Method: Aortic rings (0.5 cm) from male Dunkin-Hartley guinea-pigs were immersed in Kreb’s solution gassed with 5% CO₂ in O₂ at 37±0.5^oC. 1.5 g resting tension was applied and isometric contraction measured using a computerized Power Lab, Chart 5 data acquisition system (ADInstruments). Cumulative concentration-response curves (CRC) for β-phenylethylamine hydrochloride (PEA) or (-)-phenylephrine HCl were obtained and after washout (x2), a second curve obtained in the presence of L-NAME (100μM). Contractions were measured by subtracting baseline tension from plateau responses and expressed as a percentage of the contraction to KCl (60mM) added at the end. Responses were compared by Student’s paired t-test, P ≤ 0.05 indicating significance.

Results: Phenylephrine contractions of guinea-pig aorta had rapid onset but were not sustained. The response to 3x10^-6M, which was the 55.5±6.6% response, peaked at 3.9±0.4min (n=13). PEA contractions were slow in onset and sustained and the mean peak for the 40.0±6.8% response (3x10^-4M) occurred at 13.6±1.3min (n=14), which was significantly longer than for phenylephrine. In endothelium-intact aortae, L-NAME significantly potentiated PEA, increasing the maximum from 59.1±3.6 to 87.5±2.8% (n=7). The vasoconstriction to phenylephrine was also potentiated by L-NAME, the maximum significantly increasing from 75.8±2.2 to 94.0±0.8% (n=5). Endothelium removal was tested by adding acetylcholine (100μM) to a sample of tissues contracted with U46619 (1 or 0.5μM). In endothelium-intact aortae (n=6), Ach caused small relaxations of 0.07±0.02g, representing 7.1±3.0% of the U46619 contraction (1.33±0.27g). No relaxations occurred in denuded aortae. In endothelium-denuded aortae, L-NAME potentiated the vasoconstriction to PEA, the maximum significantly increasing from 60.8±6.9 to 86.9±2.3% (n=6). Vasoconstriction of denuded aortae by phenylephrine was also potentiated by L-NAME, the maximum significantly increasing from 70.3±6.8 to 88.9±3.7% (n=5).
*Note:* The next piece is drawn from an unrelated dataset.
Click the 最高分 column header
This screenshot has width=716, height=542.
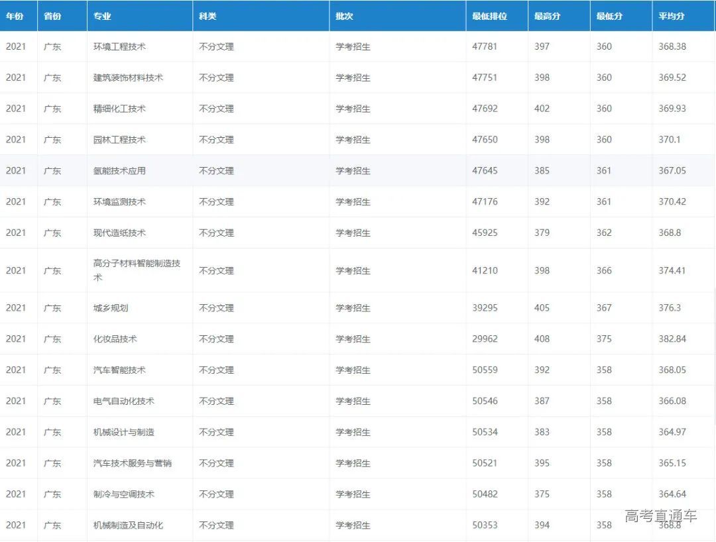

Conclusion: phenylephrine and PEA constrictions of guinea-pig aorta were characterized by fast transient and slow sustained contractions, respectively. They release NO from non-endothelial sources causing underlying vasodilatation which opposes the predominant vasoconstriction.

References:

1. Bullock GR et al. (1986). Br J Pharmacol 89: 819-830.

2. Broadley KJ et al. (2013). Eur J Pharmacol 715: 370-380.